Beginning with the line that holds "Task: Open the Set up facility breadcrumb" and ending with the last line, please repeat the entries exactly and omit the pictures.

──────── The records ────────

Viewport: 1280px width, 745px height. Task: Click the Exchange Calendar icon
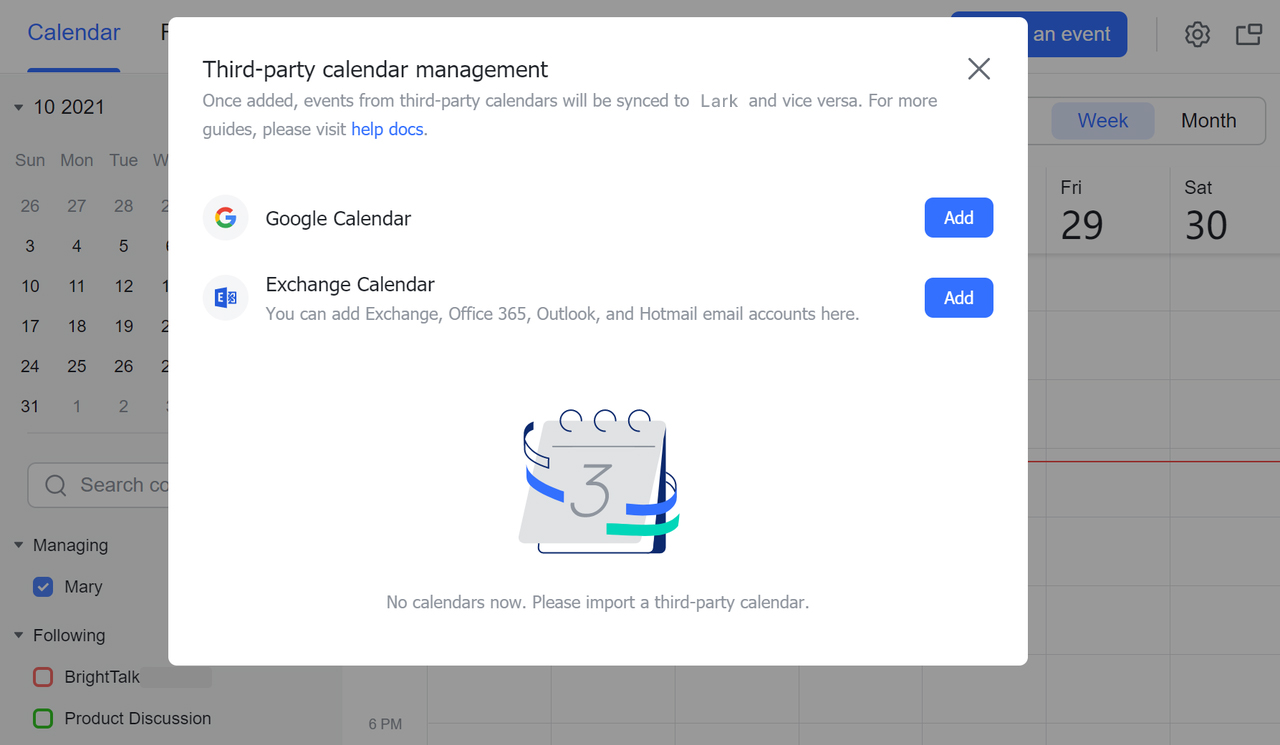tap(226, 298)
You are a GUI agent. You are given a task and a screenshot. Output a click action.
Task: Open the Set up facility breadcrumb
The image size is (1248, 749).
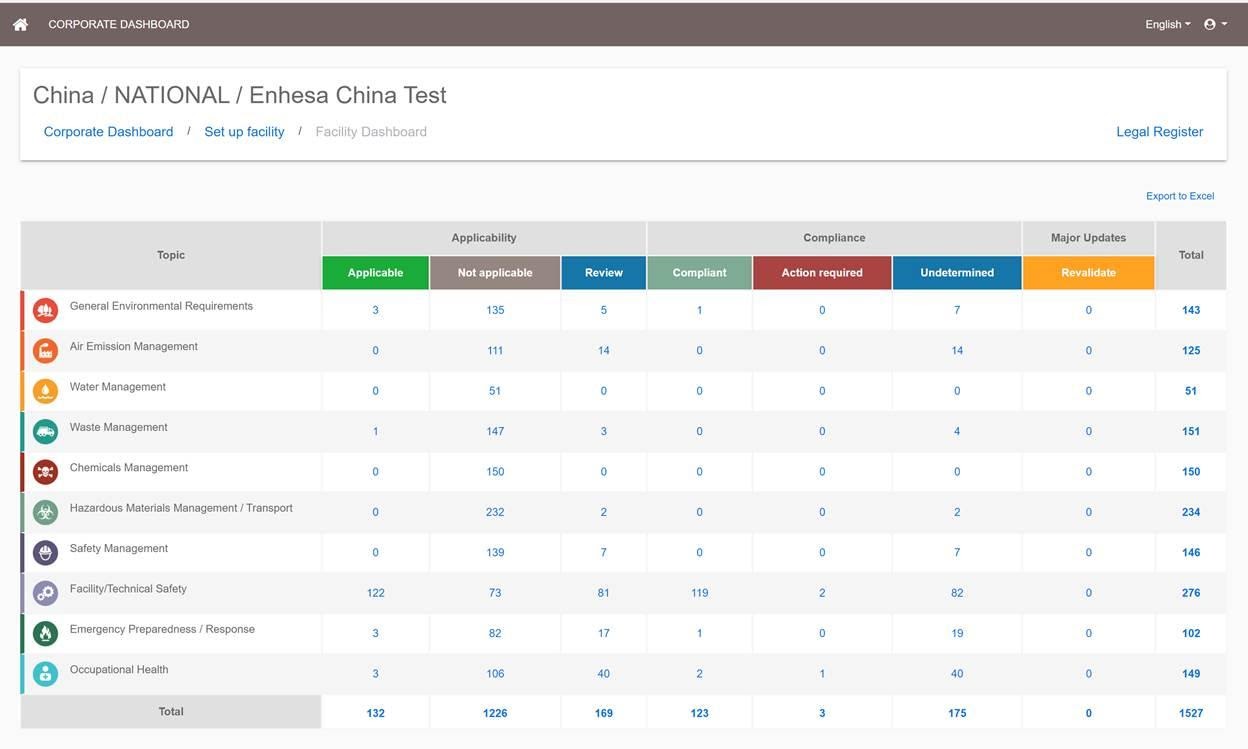point(244,132)
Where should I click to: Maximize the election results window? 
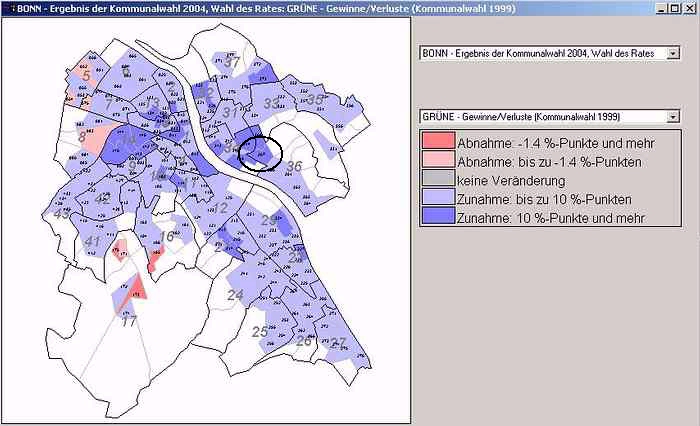675,8
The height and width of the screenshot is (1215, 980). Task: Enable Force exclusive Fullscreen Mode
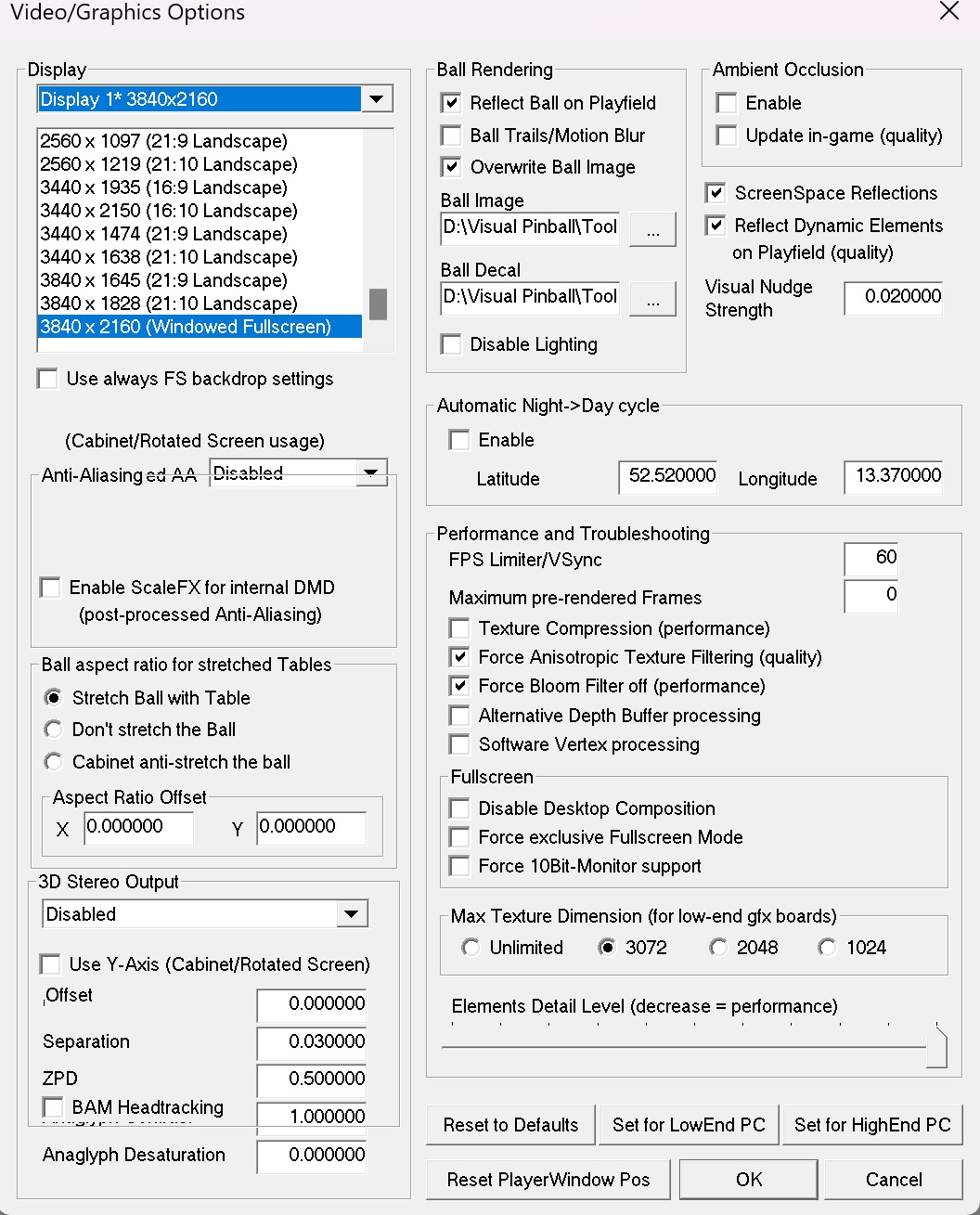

────────

### Answer to this task
Task: Open the Set up facility breadcrumb
The image size is (1248, 749).
point(244,132)
Where should I click to: Maximize the election results window? 
675,8
The height and width of the screenshot is (1215, 980). Task: Enable Force exclusive Fullscreen Mode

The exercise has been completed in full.